A cegueira cultural latente, provocada pela desinformação de ambos os lados, talvez seja a maior vilã da novela toda. Por um lado, aqueles que não enxergam o gênero brasileiro como um produto para as massas, e acabam comentando, assim como Zeca, que o sertanejo está à margem. No entanto, alguns dados mostram uma realidade diferente, como o ranking feito pela Crowley que comprova o estilo como líder das paradas de sucesso das rádios. Em 2014, das dez músicas mais tocadas, nove eram sertanejas. O “ilustre desconhecido” Cristiano Araújo aparece em 11.º lugar, com “Maus Bocados”, logo abaixo do hit chiclete “Happy”, de Pharrell Williams, e acima de “grandes nomes”, como Thiaguinho e Anitta. Das top 100, 59 músicas são sertanejas. Já no iTunes, dos 15 discos mais baixados no ano passado, cinco pertencem ao gênero. Assustador, não?

Ao analisar tal contexto, deixa de ser um grande mistério o volume de homenagens ou a quantidade de baladas do gênero que pipocam por todos os lados, além dos grandes festivais dedicados ao estilo, como Caldas Country e o recentemente coberto pelo POP, Curitiba Country Festival, considerado o maior evento musical realizado na capital paranaense. O avanço do sertanejo, evidenciado como um empobrecimento cultural pelo cronista, comparado com o fenômeno dos livros de colorir para adultos, como “Jardim Secreto”, de Johanna Basford, que apesar de virar febre no Brasil, não é um fenômeno puramente nacional, talvez gere um discurso meio preconceituoso de quem apenas arranha a superfície. Deixando de lado méritos como gosto musical, ao pregar que se deve “idolatrar” figuras específicas e ignorar determinadas produções, voltamos a uma rixa antiga, principalmente no mundo da música, na qual ganham força aspectos sobre o que é cultura e o que é lixo ou qual o valor da produção com intuito mercadológico e voltado para as massas. Tal debate se aplica ao gênero pop, que frequentemente é alvo de tais julgamentos, mesmo gênero da maioria dos exemplos do global, como Tina Turner, citada por Zeca, que clama “por outro herói”.

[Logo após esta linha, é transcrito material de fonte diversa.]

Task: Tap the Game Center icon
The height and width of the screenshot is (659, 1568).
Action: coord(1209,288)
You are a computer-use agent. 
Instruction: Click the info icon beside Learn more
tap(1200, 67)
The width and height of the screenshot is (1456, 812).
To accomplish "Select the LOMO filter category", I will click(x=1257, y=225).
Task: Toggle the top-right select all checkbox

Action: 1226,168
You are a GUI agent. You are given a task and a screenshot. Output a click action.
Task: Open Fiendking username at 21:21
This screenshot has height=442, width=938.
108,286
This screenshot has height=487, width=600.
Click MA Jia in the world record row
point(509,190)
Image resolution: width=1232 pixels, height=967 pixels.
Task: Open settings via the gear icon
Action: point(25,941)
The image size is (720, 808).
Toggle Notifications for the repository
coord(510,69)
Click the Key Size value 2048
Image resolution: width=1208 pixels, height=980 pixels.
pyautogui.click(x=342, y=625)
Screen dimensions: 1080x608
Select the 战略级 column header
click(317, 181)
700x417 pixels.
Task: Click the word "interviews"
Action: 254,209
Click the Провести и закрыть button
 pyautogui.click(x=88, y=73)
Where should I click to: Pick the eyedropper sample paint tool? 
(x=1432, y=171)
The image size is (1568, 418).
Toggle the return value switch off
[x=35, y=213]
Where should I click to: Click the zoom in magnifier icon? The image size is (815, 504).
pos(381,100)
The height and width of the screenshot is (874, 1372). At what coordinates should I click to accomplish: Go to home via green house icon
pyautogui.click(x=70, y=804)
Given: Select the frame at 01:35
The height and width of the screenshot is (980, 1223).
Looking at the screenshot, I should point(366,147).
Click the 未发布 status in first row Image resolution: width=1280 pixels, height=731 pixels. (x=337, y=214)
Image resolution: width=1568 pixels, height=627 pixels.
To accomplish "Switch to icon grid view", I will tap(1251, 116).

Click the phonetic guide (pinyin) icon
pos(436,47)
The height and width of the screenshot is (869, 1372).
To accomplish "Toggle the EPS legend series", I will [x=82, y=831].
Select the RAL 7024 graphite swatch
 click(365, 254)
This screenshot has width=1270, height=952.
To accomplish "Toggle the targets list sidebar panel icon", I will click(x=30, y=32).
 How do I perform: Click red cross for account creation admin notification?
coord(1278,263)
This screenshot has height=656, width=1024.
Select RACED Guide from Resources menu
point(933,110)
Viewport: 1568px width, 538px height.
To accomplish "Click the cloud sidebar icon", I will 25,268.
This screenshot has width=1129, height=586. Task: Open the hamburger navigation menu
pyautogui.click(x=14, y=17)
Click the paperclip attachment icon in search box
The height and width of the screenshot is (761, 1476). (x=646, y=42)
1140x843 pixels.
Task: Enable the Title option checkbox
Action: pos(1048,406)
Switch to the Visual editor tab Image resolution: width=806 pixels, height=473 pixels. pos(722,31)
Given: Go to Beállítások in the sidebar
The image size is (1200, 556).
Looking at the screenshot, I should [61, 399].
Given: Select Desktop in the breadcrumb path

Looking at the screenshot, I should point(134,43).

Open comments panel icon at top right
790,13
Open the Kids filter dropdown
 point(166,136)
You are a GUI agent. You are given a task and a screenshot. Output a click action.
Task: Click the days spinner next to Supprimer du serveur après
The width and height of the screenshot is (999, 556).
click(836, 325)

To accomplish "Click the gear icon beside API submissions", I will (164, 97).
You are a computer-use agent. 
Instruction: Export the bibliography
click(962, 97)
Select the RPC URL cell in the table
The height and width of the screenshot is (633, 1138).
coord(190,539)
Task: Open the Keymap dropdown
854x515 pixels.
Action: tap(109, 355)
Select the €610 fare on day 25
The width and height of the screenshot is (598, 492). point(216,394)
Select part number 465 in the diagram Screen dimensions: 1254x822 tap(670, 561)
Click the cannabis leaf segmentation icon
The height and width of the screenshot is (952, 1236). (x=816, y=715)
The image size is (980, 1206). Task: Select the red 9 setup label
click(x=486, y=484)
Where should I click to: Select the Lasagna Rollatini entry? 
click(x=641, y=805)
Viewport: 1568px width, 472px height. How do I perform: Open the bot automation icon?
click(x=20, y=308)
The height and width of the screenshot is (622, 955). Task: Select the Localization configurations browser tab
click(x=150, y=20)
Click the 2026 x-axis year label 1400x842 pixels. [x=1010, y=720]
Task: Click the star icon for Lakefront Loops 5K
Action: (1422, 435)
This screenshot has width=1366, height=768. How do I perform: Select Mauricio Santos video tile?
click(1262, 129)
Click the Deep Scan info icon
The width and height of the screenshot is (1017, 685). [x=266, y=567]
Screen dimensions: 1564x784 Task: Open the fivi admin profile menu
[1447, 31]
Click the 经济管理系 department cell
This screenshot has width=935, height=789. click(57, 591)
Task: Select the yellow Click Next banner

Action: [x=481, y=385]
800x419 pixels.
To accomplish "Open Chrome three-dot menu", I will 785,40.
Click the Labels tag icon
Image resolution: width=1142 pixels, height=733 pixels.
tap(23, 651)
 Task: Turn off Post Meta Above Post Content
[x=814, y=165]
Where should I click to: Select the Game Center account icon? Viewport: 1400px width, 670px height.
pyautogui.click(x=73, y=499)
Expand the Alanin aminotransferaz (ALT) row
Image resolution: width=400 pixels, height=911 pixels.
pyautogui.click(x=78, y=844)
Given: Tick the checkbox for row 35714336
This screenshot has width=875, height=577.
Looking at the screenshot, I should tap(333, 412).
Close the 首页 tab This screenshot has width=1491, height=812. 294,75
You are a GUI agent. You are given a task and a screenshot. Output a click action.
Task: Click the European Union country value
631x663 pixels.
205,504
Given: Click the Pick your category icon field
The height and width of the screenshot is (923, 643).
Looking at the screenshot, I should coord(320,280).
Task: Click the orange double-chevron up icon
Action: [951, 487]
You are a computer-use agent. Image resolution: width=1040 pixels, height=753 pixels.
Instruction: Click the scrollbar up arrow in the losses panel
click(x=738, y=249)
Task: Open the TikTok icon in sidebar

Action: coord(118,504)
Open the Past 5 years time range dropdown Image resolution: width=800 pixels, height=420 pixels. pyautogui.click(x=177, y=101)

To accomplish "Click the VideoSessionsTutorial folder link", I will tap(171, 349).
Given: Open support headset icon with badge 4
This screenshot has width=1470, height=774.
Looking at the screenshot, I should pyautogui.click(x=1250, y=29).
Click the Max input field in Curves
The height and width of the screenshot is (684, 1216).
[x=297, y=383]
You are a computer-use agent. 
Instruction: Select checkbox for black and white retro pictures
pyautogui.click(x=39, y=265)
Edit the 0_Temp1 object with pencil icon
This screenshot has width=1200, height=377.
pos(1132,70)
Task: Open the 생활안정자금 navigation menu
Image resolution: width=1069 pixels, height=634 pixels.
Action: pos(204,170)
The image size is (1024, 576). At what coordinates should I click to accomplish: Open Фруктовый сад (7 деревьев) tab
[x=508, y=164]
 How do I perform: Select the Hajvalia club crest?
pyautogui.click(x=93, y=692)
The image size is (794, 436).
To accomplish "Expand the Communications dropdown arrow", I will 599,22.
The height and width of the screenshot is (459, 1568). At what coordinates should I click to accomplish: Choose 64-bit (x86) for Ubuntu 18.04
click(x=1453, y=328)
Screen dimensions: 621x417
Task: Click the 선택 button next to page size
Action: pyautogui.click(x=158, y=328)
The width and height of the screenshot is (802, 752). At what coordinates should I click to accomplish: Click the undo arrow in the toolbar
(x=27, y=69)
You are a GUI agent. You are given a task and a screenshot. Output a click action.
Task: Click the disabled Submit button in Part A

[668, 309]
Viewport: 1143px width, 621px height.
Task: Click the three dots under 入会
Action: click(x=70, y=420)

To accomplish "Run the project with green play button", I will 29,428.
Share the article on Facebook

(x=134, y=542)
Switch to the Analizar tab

Discussão extensa e profunda, talvez a dificuldade de explorar o ritmo que lhe é estranho e soa raso e superficial, com melodias repetitivas e letras grudentas e sem conteúdo, cause tal confusão. Por outro lado, vemos pessoas que não conseguem defender a qualidade musical do meio em que estão inseridas ou têm dificuldade em falar sobre o valor do que realmente gostam apenas por números de venda. Talvez o excesso de críticas por tais produções, tachadas como uma cultura inferior, de baixa qualidade, que não agregam conteúdo, limite o debate, que poderia ser frutífero e enriquecedor, mas acabou se tornando uma campanha sobre o direito de não ouvir mais críticas. Algo como: “Prefiro ser surdo a ter de lidar com a opinião contrária, ao expor meus argumentos e defender o que realmente acredito.”

Voltando um pouco ao passado, pode-se notar que o sertanejo continua mantendo parte de sua essência, apesar das mudanças gritantes que sofreu ao longo do tempo, recebendo influências nacionais e internacionais, até ganhar o contorno popular que tem hoje, da mesma forma que outras produções brasileiras. Mesmo assim, a polêmica sobre o gênero evidencia a dificuldade de tentar olhar por outro ângulo, seja por Zeca – ao comentar um tema que não acompanha apenas pela polêmica do momento – seja pelos sertanejos – que, sem uma argumentação melhor, repercutem as hashtags e textos, criticando o conteúdo e o momento sem uma maior atenção. Apenas pelo calor do momento, criticando o meio no qual todos se inserem, engrossando o coro cego da “comoção nacional”.